Tied to his back: a corrugated iron sheet; a quiver with kindle.
As we drove past he seemed to be muttering,
and oblivious of others
                                                 fell to his knees suddenly.
The war had created many forms of insanity . . .
moments later up and walking on, more concertedly,
falling to his knees in the distance again, as I looked back.

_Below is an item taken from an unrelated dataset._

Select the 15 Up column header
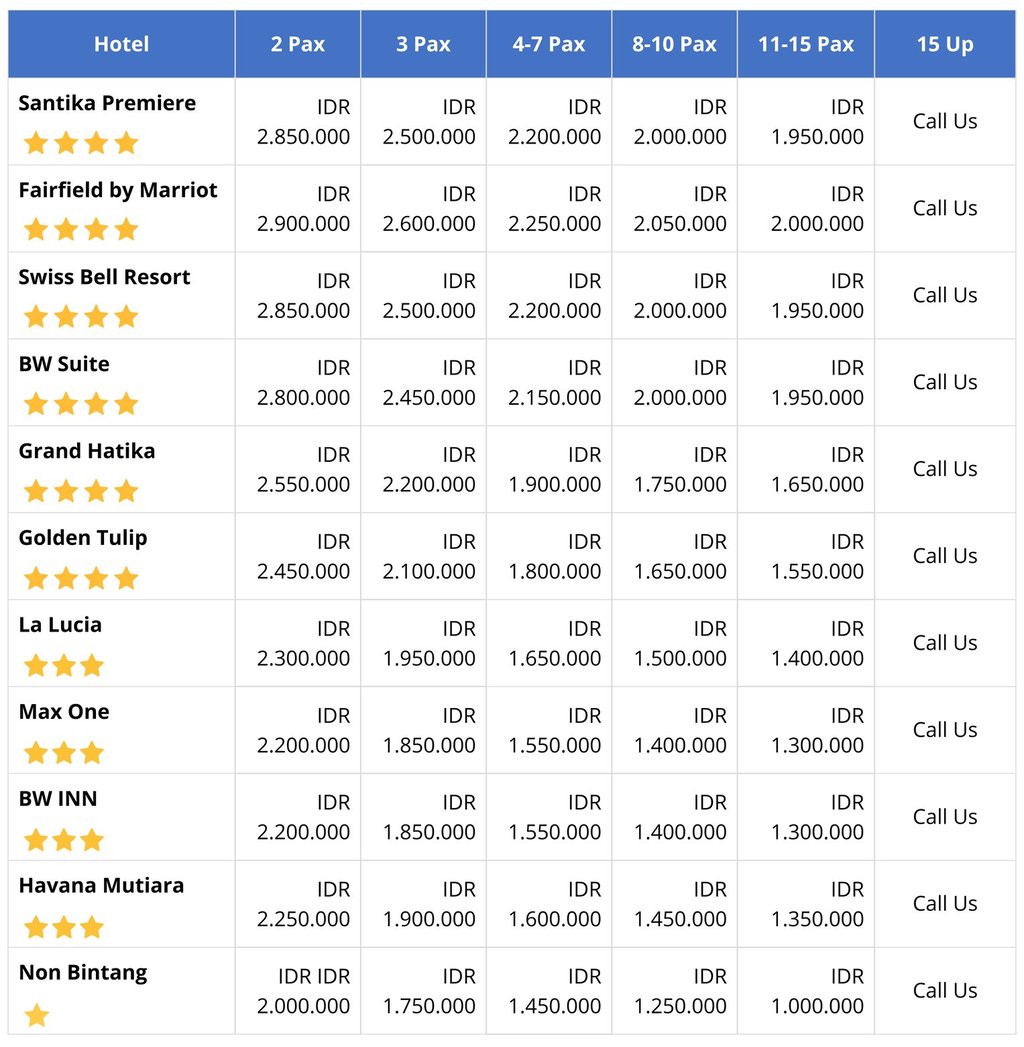The image size is (1024, 1047). pyautogui.click(x=945, y=44)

One of the other guys in the armoured vehicle hastily
crossed his heart seeing such apparent, fervent Hail Marys:
there are not too many ways to get to a destination . . .
Two days later, on the way back, we passed him again
fifty kilometres north from the first time.

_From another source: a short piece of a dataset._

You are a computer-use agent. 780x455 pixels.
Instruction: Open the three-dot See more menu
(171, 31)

I wondered from how far south he’d been coming,
who he was talking to so incessantly and lovingly
in the butterfly locket of his hands.
                                                       A sweetheart?
Many had lost all their loved ones in that war.
I saw him stop dead, to cradle the air in his palms, maybe
a small animal I thought, a hamster, first in his crotch
then in an armpit, against a sudden flaring of the breeze.
I went up closer, to where he was crouching at a crossroad,
heard him whispering ‘Almost there, almost there’
into his cupped hands. I know a bit of the language.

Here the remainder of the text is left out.